++++ Task data ++++
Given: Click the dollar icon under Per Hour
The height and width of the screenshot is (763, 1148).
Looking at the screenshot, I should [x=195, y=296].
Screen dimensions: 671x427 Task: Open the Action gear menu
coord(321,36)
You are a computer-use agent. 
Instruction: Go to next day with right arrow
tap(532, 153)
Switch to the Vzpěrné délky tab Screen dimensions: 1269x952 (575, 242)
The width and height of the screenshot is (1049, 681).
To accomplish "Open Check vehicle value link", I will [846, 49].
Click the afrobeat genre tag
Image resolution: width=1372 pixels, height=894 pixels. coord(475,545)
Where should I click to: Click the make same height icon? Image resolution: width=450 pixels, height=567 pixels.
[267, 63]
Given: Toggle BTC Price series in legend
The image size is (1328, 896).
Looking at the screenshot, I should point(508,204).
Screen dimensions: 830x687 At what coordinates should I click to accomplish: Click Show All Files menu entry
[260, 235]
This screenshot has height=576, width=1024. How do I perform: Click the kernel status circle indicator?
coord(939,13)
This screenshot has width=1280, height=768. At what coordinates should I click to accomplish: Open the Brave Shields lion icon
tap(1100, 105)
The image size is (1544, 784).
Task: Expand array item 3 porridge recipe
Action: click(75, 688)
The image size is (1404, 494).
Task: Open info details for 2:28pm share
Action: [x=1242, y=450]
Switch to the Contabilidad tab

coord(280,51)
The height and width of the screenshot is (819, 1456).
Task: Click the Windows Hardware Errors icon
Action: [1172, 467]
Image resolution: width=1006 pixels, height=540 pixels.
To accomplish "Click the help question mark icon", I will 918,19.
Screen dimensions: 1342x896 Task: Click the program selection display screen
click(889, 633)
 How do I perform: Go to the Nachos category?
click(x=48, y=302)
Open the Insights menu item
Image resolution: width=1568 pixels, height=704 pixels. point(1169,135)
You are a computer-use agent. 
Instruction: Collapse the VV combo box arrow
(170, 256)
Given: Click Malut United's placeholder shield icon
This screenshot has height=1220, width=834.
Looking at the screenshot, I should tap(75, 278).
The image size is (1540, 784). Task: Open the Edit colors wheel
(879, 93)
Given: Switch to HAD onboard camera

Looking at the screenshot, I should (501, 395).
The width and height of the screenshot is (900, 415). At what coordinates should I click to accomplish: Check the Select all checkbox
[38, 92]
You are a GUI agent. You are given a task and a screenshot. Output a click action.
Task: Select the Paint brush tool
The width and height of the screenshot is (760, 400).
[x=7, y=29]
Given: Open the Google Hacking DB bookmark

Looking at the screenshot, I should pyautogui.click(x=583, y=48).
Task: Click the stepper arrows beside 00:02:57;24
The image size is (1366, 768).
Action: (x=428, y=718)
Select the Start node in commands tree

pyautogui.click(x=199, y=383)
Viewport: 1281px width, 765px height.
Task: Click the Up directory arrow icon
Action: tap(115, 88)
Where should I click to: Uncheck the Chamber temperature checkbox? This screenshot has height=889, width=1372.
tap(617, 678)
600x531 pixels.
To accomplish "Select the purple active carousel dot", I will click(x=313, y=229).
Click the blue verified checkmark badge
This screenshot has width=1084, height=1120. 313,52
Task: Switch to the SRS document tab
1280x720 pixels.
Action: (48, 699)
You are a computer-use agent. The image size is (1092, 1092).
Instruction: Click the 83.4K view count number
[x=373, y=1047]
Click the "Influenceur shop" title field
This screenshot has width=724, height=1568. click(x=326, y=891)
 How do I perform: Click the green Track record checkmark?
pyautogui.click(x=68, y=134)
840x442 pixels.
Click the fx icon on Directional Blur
++++
Write the entries out once more, exactly, without dropping a line.

▸ **Response**
Given: Click the dollar icon under Per Hour
The height and width of the screenshot is (763, 1148).
Looking at the screenshot, I should [x=195, y=296].
Screen dimensions: 671x427 Task: Open the Action gear menu
coord(321,36)
You are a computer-use agent. 
Instruction: Go to next day with right arrow
tap(532, 153)
Switch to the Vzpěrné délky tab Screen dimensions: 1269x952 (575, 242)
The width and height of the screenshot is (1049, 681).
To accomplish "Open Check vehicle value link", I will [846, 49].
Click the afrobeat genre tag
Image resolution: width=1372 pixels, height=894 pixels. coord(475,545)
Where should I click to: Click the make same height icon? Image resolution: width=450 pixels, height=567 pixels.
[267, 63]
Given: Toggle BTC Price series in legend
The image size is (1328, 896).
Looking at the screenshot, I should point(508,204).
Screen dimensions: 830x687 At what coordinates should I click to accomplish: Click Show All Files menu entry
[260, 235]
This screenshot has height=576, width=1024. How do I perform: Click the kernel status circle indicator?
coord(939,13)
This screenshot has width=1280, height=768. At what coordinates should I click to accomplish: Open the Brave Shields lion icon
tap(1100, 105)
The image size is (1544, 784).
Task: Expand array item 3 porridge recipe
Action: click(75, 688)
The image size is (1404, 494).
Task: Open info details for 2:28pm share
Action: [x=1242, y=450]
Switch to the Contabilidad tab

coord(280,51)
The height and width of the screenshot is (819, 1456).
Task: Click the Windows Hardware Errors icon
Action: [1172, 467]
Image resolution: width=1006 pixels, height=540 pixels.
To accomplish "Click the help question mark icon", I will 918,19.
Screen dimensions: 1342x896 Task: Click the program selection display screen
click(889, 633)
 How do I perform: Go to the Nachos category?
click(x=48, y=302)
Open the Insights menu item
Image resolution: width=1568 pixels, height=704 pixels. point(1169,135)
You are a computer-use agent. 
Instruction: Collapse the VV combo box arrow
(170, 256)
Given: Click Malut United's placeholder shield icon
This screenshot has height=1220, width=834.
Looking at the screenshot, I should tap(75, 278).
The image size is (1540, 784). Task: Open the Edit colors wheel
(879, 93)
Given: Switch to HAD onboard camera

Looking at the screenshot, I should (501, 395).
The width and height of the screenshot is (900, 415). At what coordinates should I click to accomplish: Check the Select all checkbox
[38, 92]
You are a GUI agent. You are given a task and a screenshot. Output a click action.
Task: Select the Paint brush tool
The width and height of the screenshot is (760, 400).
[x=7, y=29]
Given: Open the Google Hacking DB bookmark

Looking at the screenshot, I should pyautogui.click(x=583, y=48).
Task: Click the stepper arrows beside 00:02:57;24
The image size is (1366, 768).
Action: (x=428, y=718)
Select the Start node in commands tree

pyautogui.click(x=199, y=383)
Viewport: 1281px width, 765px height.
Task: Click the Up directory arrow icon
Action: tap(115, 88)
Where should I click to: Uncheck the Chamber temperature checkbox? This screenshot has height=889, width=1372.
tap(617, 678)
600x531 pixels.
To accomplish "Select the purple active carousel dot", I will click(x=313, y=229).
Click the blue verified checkmark badge
This screenshot has width=1084, height=1120. 313,52
Task: Switch to the SRS document tab
1280x720 pixels.
Action: (48, 699)
You are a computer-use agent. The image size is (1092, 1092).
Instruction: Click the 83.4K view count number
[x=373, y=1047]
Click the "Influenceur shop" title field
This screenshot has width=724, height=1568. click(x=326, y=891)
 How do I perform: Click the green Track record checkmark?
pyautogui.click(x=68, y=134)
840x442 pixels.
Click the fx icon on Directional Blur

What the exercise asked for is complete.